APPEALS OF THE STATE OF VIRGINIA

Syllabus

This case falls within the decision in Poindexter v. Greenhow, ante, p. 114 U. S. 270.

MR. JUSTICE MATTHEWS delivered the opinion of the Court.

This was an action in trespass de bonis asportatis brought by the plaintiff in error against the defendant in the Circuit Court for the County of Henrico, in Virginia, for the recovery of $150 damages for unlawfully entering upon the plaintiff's premises and seizing, taking, and carrying away one horse, the property of the plaintiff, of the value of $100.

The defendant justified the taking, etc., as Treasurer of Henrico County, charged by law with the duty of collecting taxes due the State of Virginia on property and persons in said county, alleging that the property was lawfully seized and taken for taxes due from the plaintiff to the state, which, on demand, he had refused to pay.

To this plea the plaintiff replied a tender in payment of the taxes, when demanded and before the trespass complained of, of the amount due, in coupons cut from bonds of the State of Virginia, receivable in payment of taxes by virtue of the Act of March 30, 1871.

To the replication the defendant demurred specially, on the ground first, that by the Act of January 26, 1882, he was forbidden to receive coupons in payment of taxes, and second that by the Act of March 13, 1884, an action of trespass would not lie in such a case.

Page 114 U. S. 310

In this demurrer the plaintiff joined, and assigned as a reason why it should be overruled that the two statutes mentioned and relied on by the defendant were repugnant to Section 10, Article I, of the Constitution of the United States, and therefore null and void.

Judgment was rendered on the demurrer in favor of the defendant. Thereafter, on November 25, 1884, the plaintiff filed his petition in the Supreme Court of Appeals of Virginia for the allowance of a writ of error; whereupon, as the record recites, the petition,

"having been maturely considered, and the transcript of the record of the judgment aforesaid seen and inspected, the court, being of opinion that said judgment is plainly right, doth deny the said writ."

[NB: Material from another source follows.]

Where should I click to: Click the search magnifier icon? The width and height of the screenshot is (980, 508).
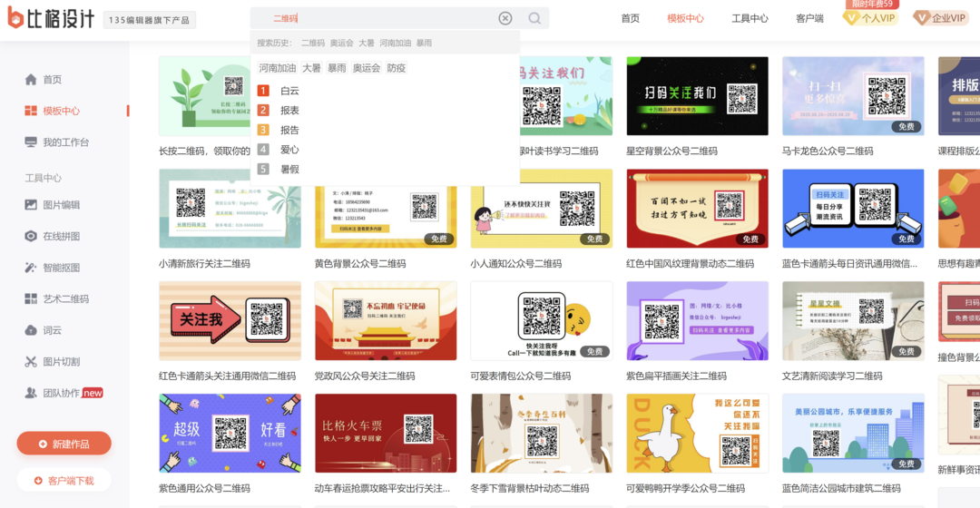click(534, 18)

To reverse this judgment this writ of error is prosecuted.

The judgment of the Supreme Court of Appeals is in substance a judgment affirming the judgment of the Circuit Court of Henrico County, and is therefore reviewable upon this writ of error by this Court, the case being one which arises under the Constitution of the United States. Williams v. Bruffey, 102 U. S. 248.

The merits of the case are disposed of by the opinion in Poindexter v. Greenhow, in which it was decided that the Act of January 26, 1882, and the Act of March 13, 1884, were unconstitutional, and therefore null and void.

It is not denied that, but for these acts, the action of trespass would lie in such a case under the laws of Virginia, and as the acts relied on by the defendant must be treated as ineffectual for every purpose, they do not work a repeal of the previously existing law.

The judgment of the Supreme Court of appeals is accordingly reversed, and the cause is remanded to that court with directions to take further proceedings in accordance with law in conformity with this opinion.

MR. JUSTICE BRADLEY, with whom concurred THE CHIEF JUSTICE, MR. JUSTICE MILLER, and MR. JUSTICE GRAY, dissented. Their dissenting opinion will be found post, page 114 U. S. 330, after the opinion of the Court in Marye v. Parsons.